Your task: Return the lines that run from the beginning of the entries to the line holding "Task: Select the X flex option", inclusive, and drop the pictures.

=== Supplied data ===

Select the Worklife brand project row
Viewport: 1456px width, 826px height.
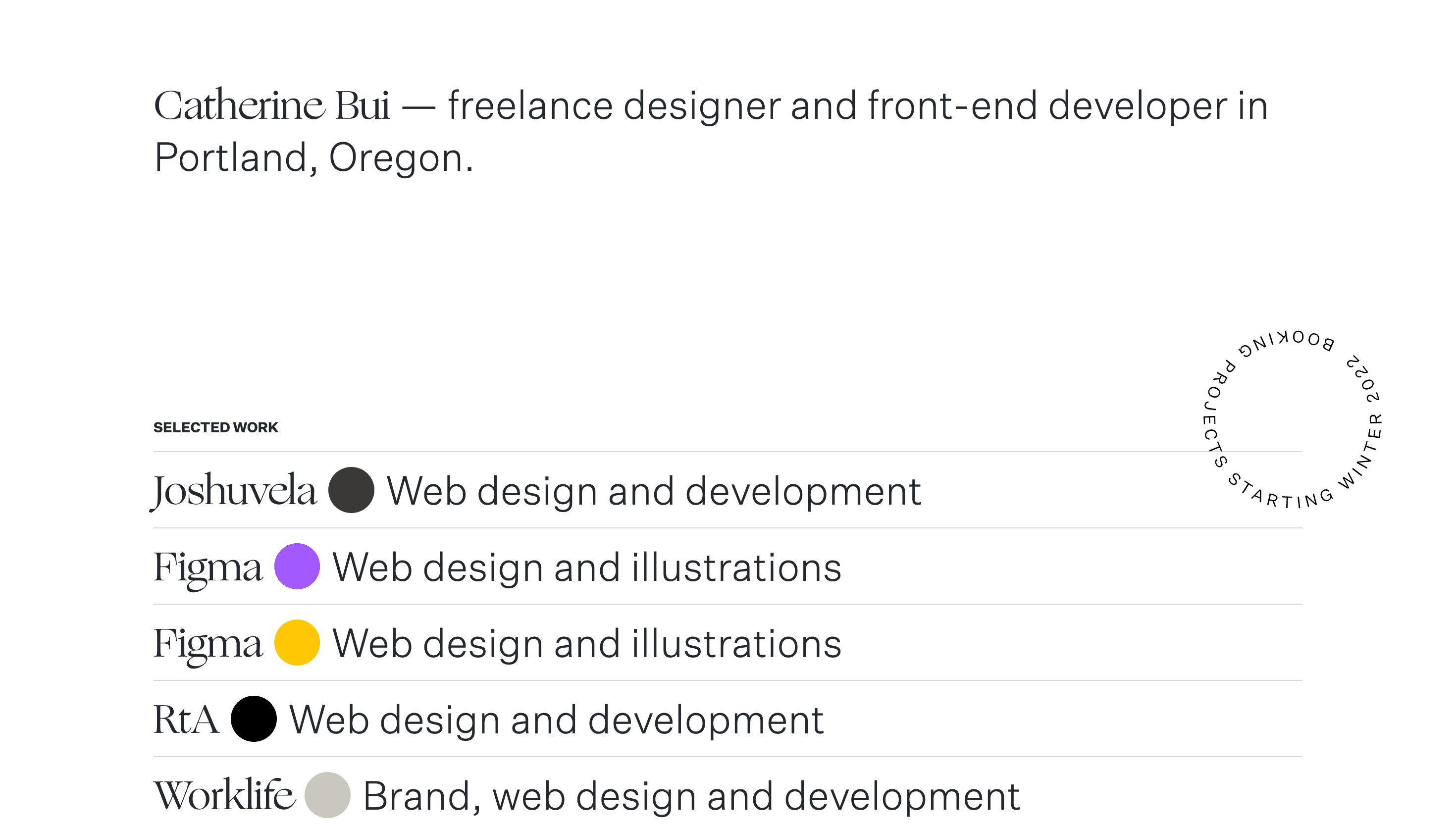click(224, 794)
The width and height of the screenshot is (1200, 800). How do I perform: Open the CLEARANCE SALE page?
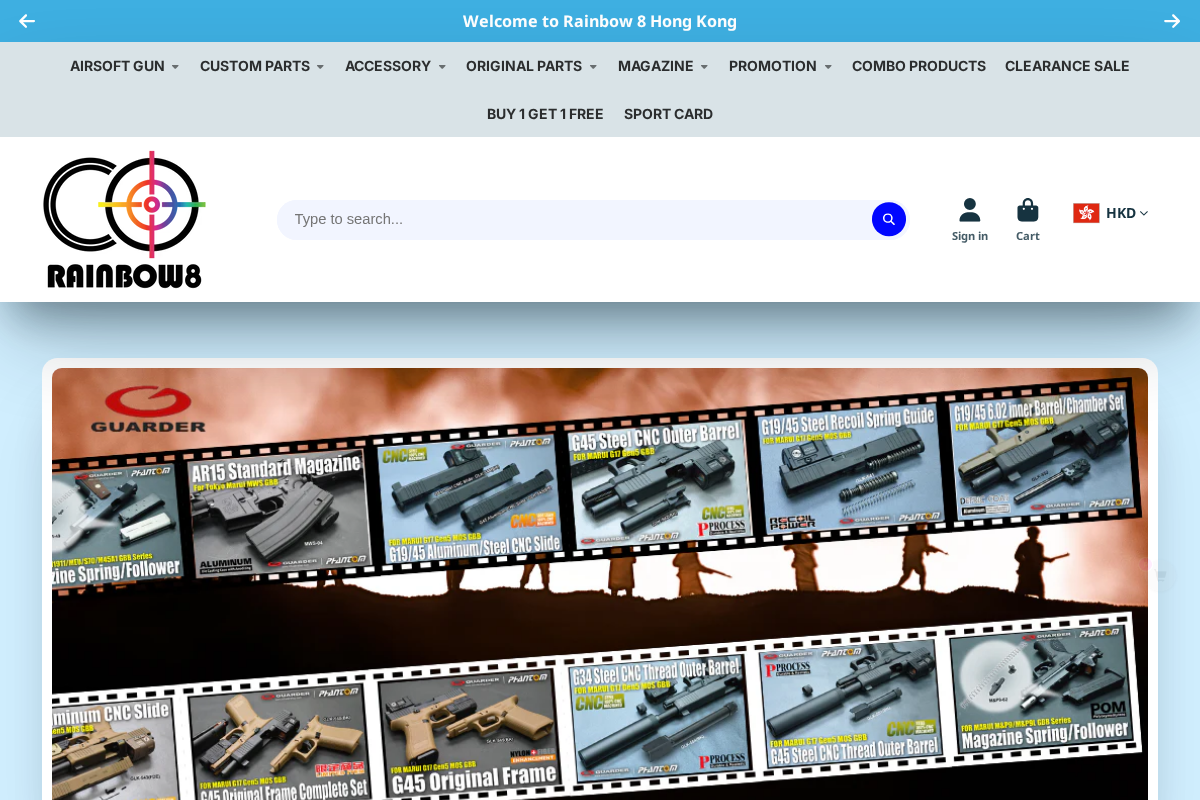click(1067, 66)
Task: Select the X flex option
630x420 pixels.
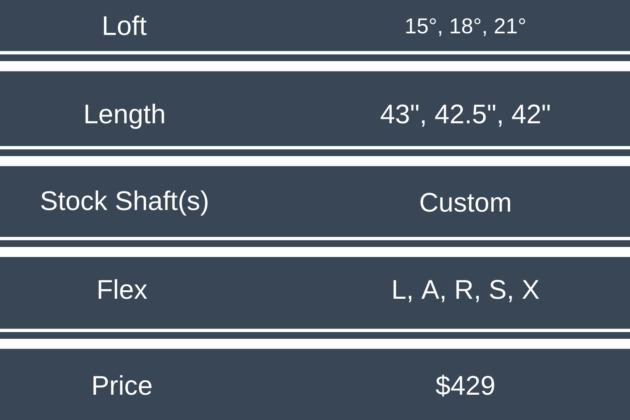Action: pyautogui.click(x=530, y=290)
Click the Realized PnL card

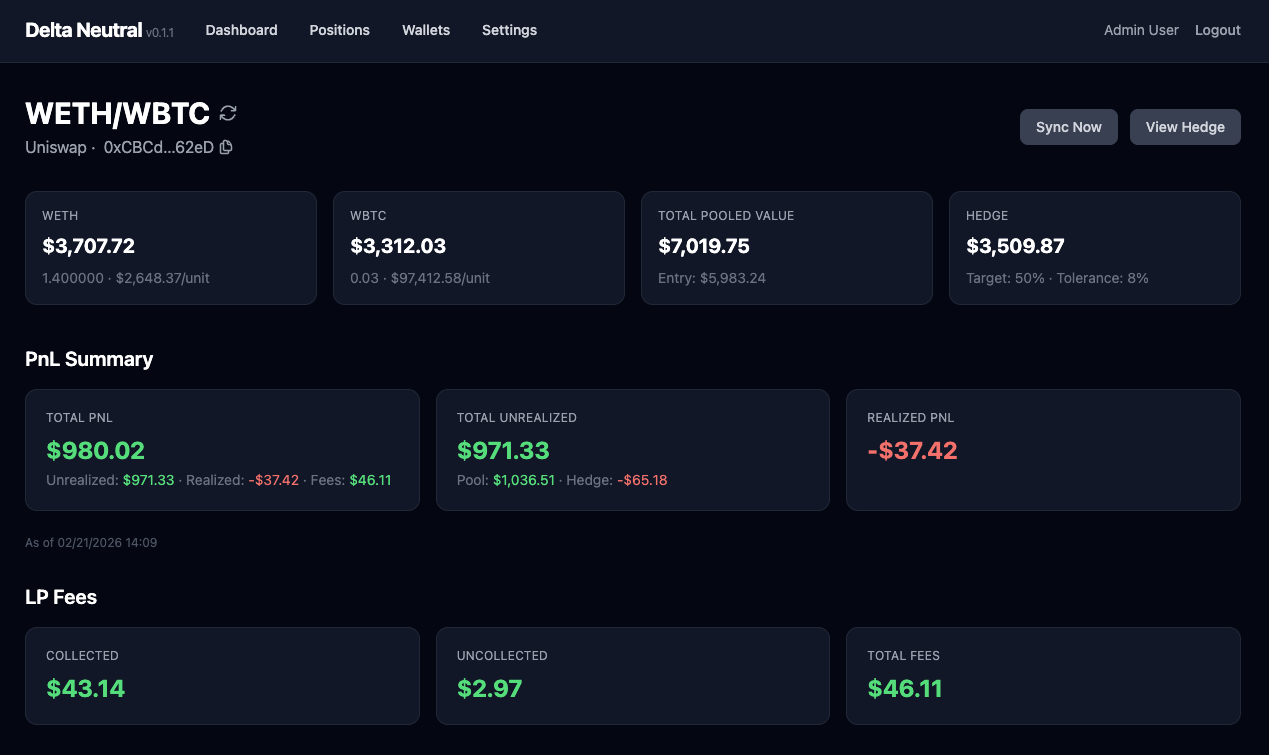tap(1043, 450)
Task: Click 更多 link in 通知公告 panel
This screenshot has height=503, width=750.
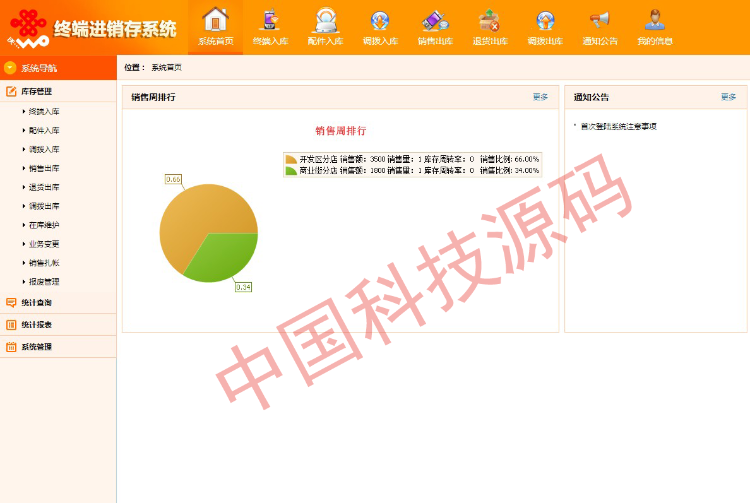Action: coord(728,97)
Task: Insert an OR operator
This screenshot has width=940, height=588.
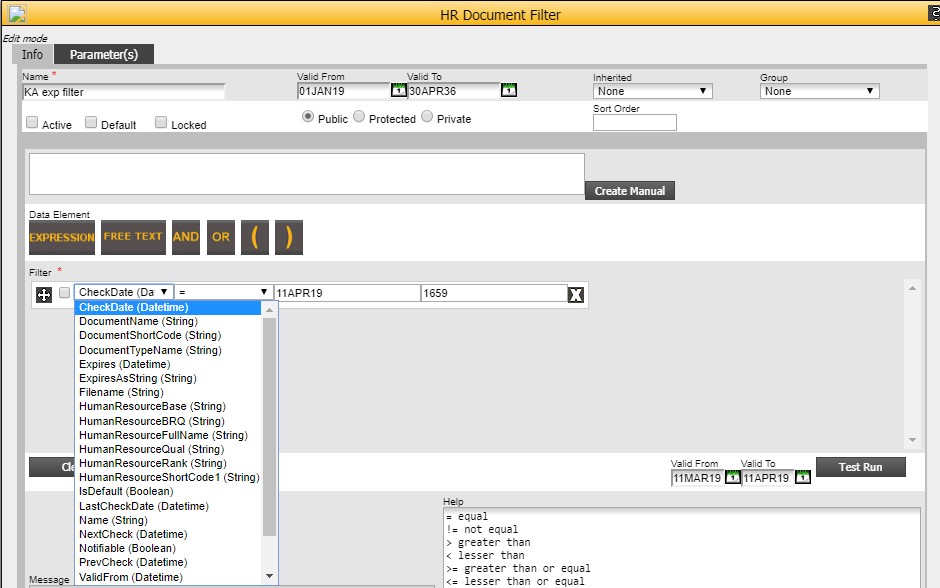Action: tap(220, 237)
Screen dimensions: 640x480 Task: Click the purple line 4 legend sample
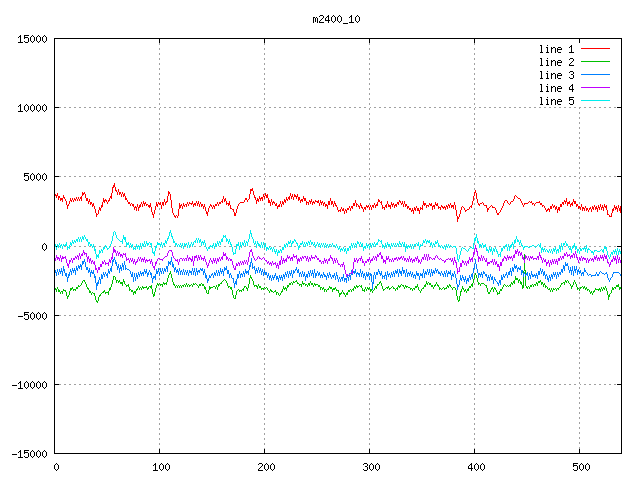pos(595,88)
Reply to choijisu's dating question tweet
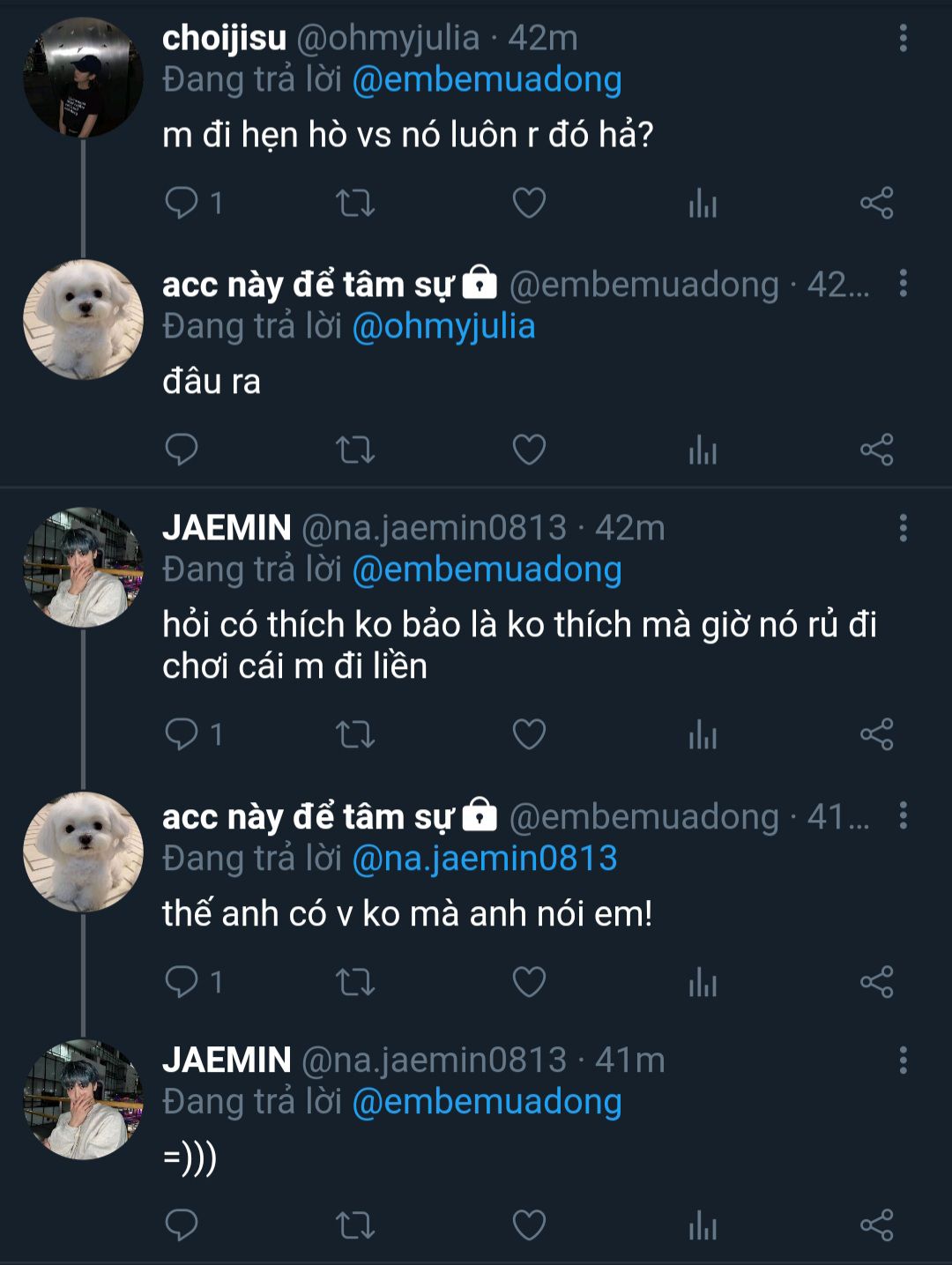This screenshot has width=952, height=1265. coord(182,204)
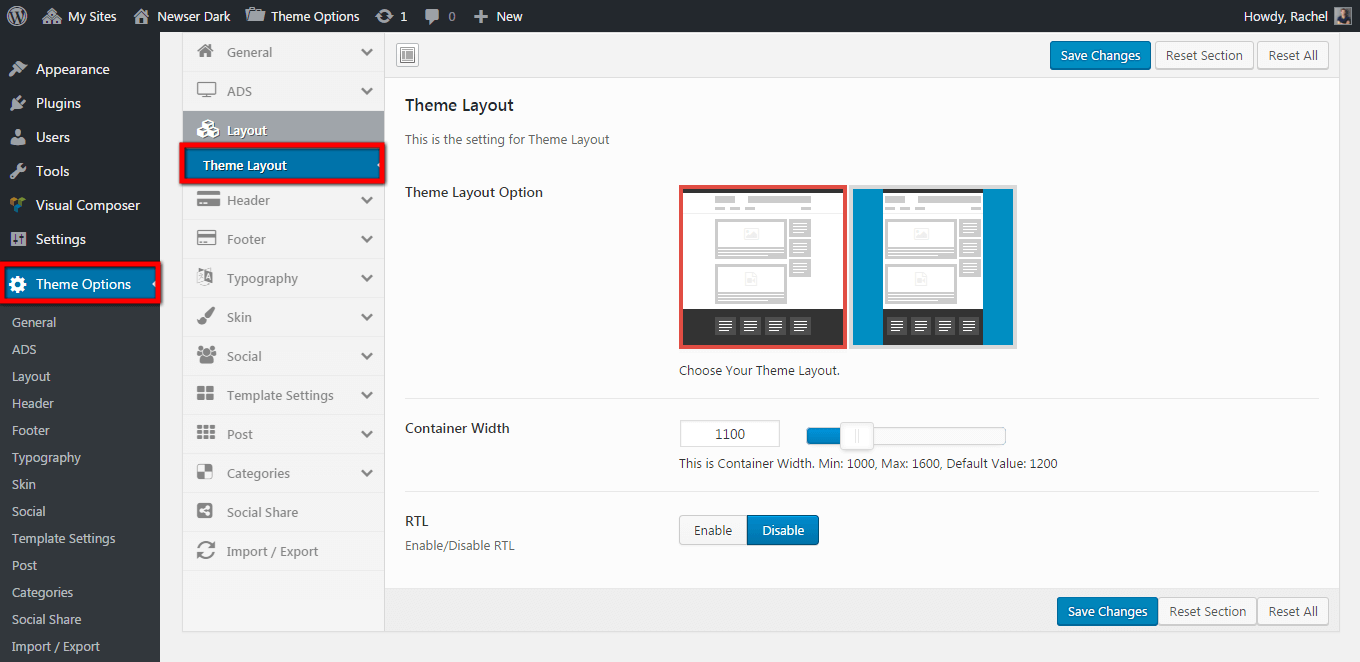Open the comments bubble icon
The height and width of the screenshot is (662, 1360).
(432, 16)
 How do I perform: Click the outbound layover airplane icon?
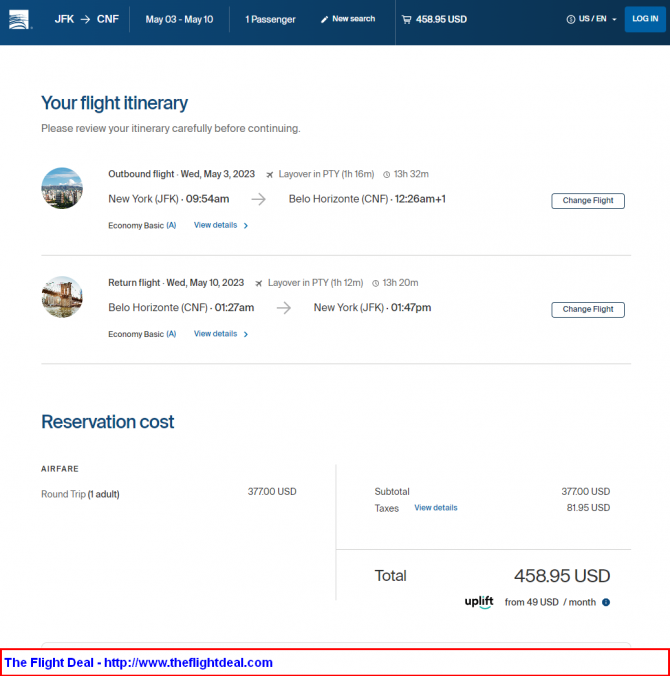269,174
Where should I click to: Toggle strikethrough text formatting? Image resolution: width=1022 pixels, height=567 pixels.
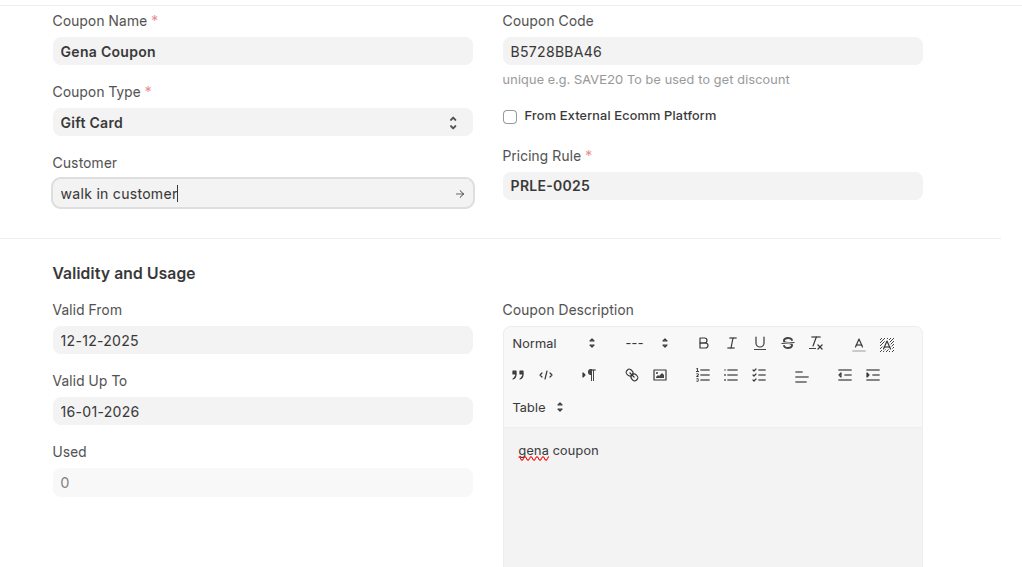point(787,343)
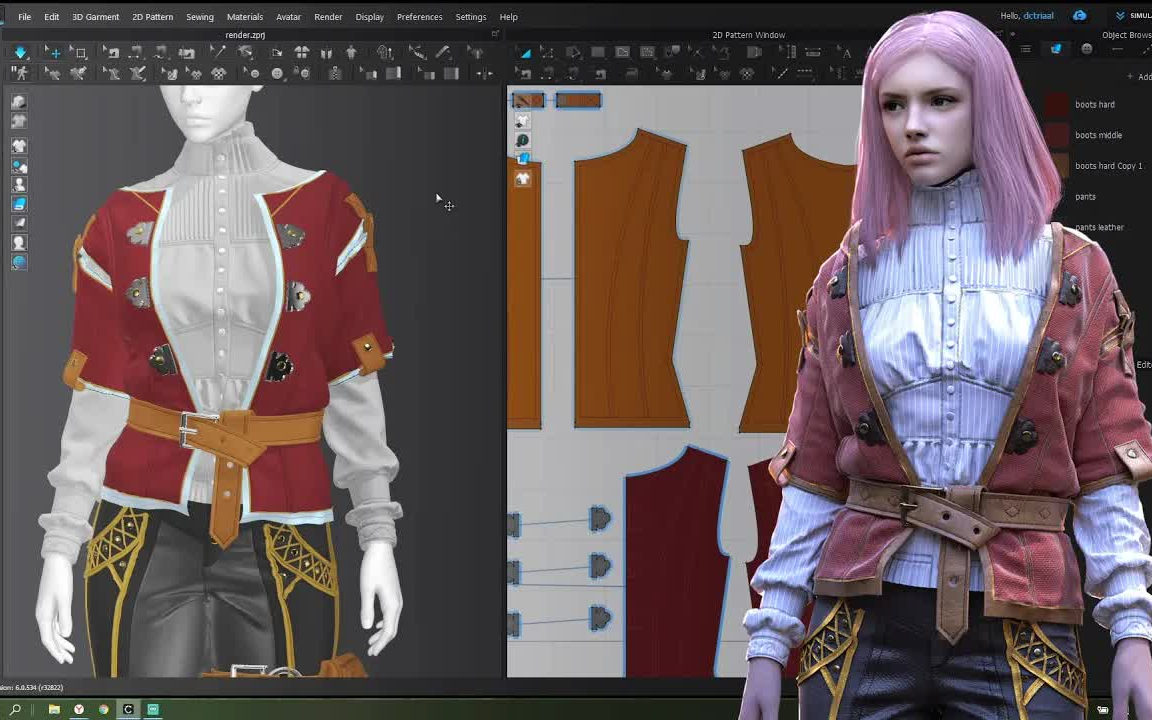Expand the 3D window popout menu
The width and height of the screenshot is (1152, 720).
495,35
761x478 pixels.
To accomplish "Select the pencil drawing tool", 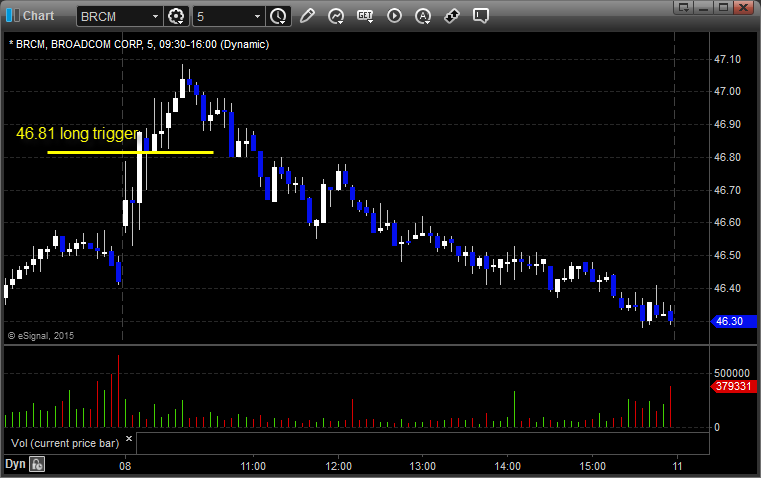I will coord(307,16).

===

Answer area:
Select the Worklife brand project row
Viewport: 1456px width, 826px height.
click(224, 794)
The width and height of the screenshot is (1200, 800). How do I perform: Open the CLEARANCE SALE page?
click(1067, 66)
Task: Select the X flex option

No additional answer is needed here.